During the workshop, participants were asked to design appropriate and effective messages for decision makers, urban dwellers and people living in rural areas. They were also asked to identify the most effective channels to promote the messages.
Macfarlane said although the use of insecticides was an option, the method was expensive and dangerous therefore they were seeking alternative ways to control the spread including reaching out to the public at various levels.
“Changing the mindset of the people is our biggest challenge. We have been promoting the message of cutting down dead palms and destroying all palms lying on the ground because they are breeding sites for the beetle but people still don’t understand and these measures are not current practices,” he said.
“We want to know what message will persuade people in the villages and rural communities to change their current practices, what message will best get through to the townsfolk and how we can persuade decision makers to support and fund action against CRB.”
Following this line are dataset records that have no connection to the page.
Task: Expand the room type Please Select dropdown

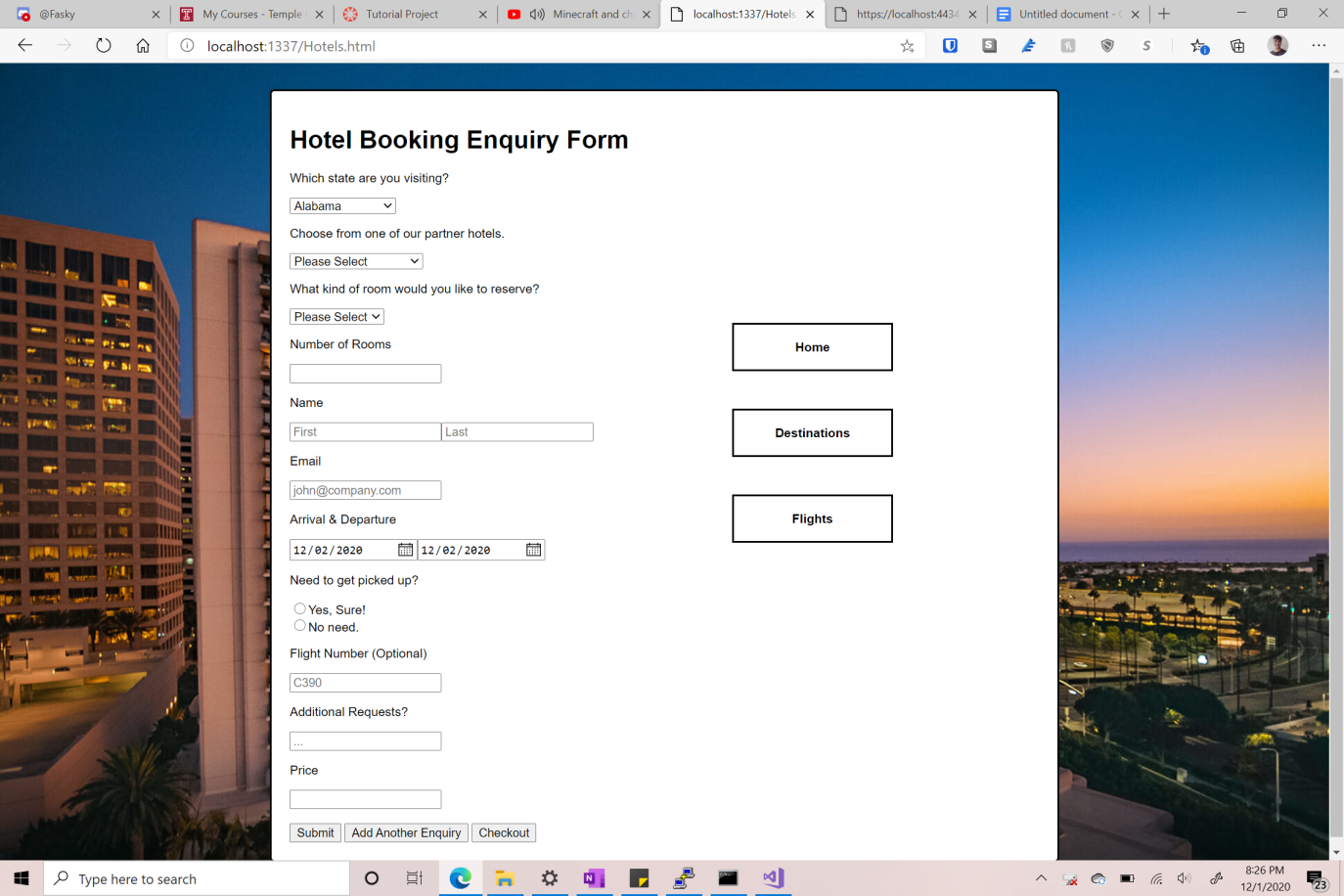Action: 336,317
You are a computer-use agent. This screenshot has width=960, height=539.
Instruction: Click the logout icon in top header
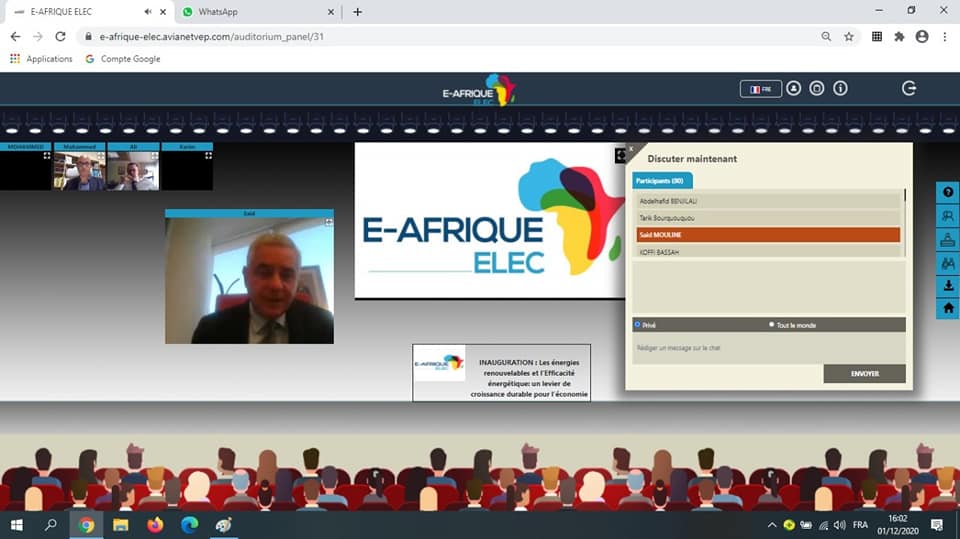click(x=908, y=88)
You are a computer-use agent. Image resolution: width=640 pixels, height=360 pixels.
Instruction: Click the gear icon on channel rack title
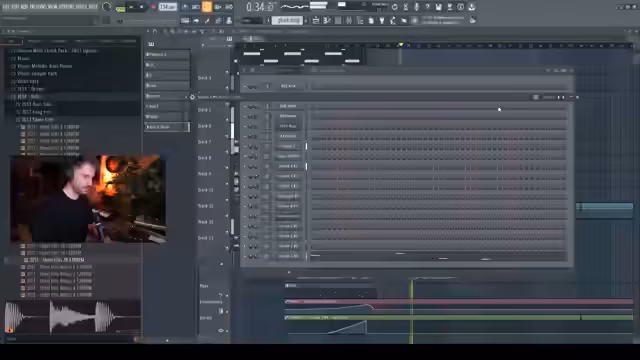coord(192,97)
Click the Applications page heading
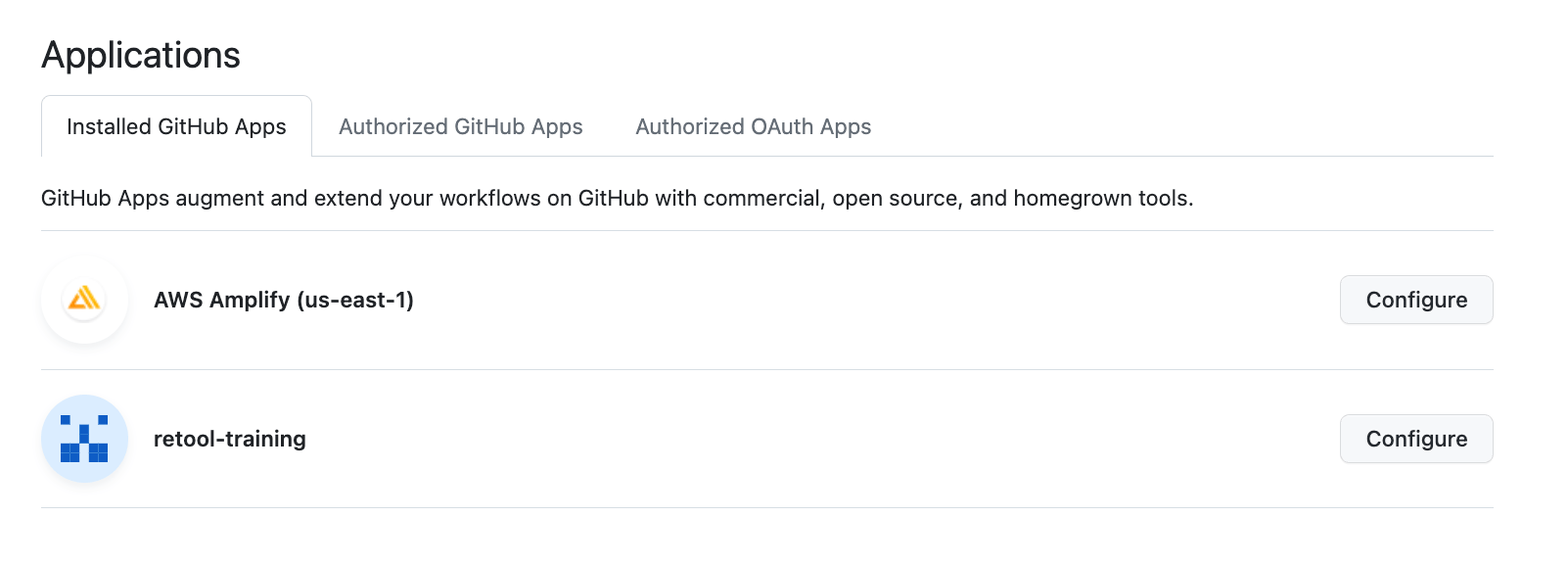This screenshot has height=564, width=1568. 141,55
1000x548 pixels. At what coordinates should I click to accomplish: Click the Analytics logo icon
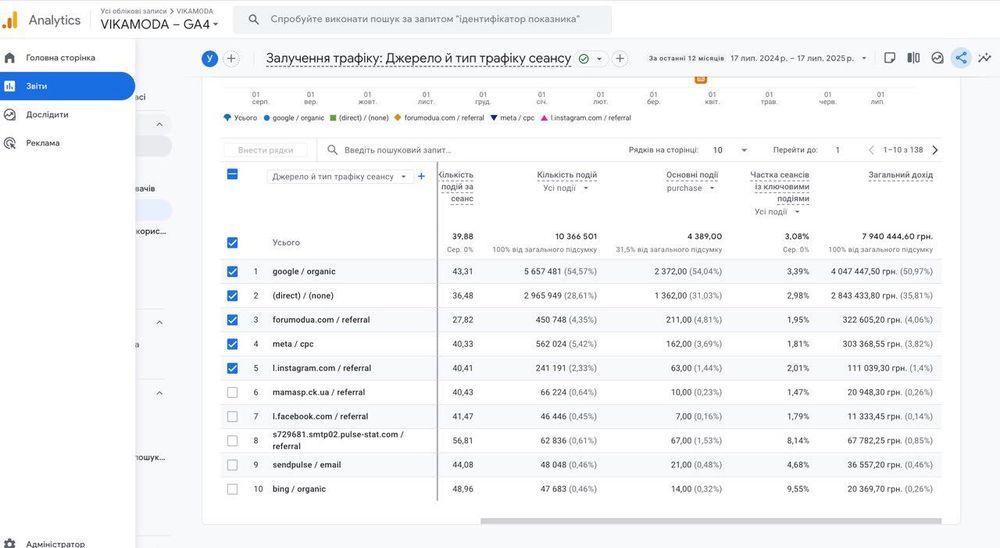[x=10, y=20]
Some suggestions from the workshop include:
- Adopting incentive-based strategies to motivate people in rural communities to clear and destroy dead palms;
- Lobbying for government support with the help of non-government organisations;
- Communicating the economic and social impacts of the CRB threat through the media from a human interest perspective;
- Planning events such as a CRB Clean-Up Day to actively engage the public and decision makers in efforts to control the pest;
- Communicating potential losses and impact on profits to stakeholders in the supply chain (businesses) and relevant industries;
- Commercialising the CRB larvae as a feed for chickens and pigs as a way to control the CRB spread; and
- Introducing fines and penalties for non-compliance with sanitation requirements and on logging companies that do not practice due diligence in preventing the spread of the beetle.
BSI director Francis Tsatsia said the outcomes of the workshop would be developed into a report and embedded into the BSI communications strategy that would be presented to donor agencies and relevant ministries for much-needed funding.
Tsatsia acknowledged the PHAMA Program for organising and funding the workshop.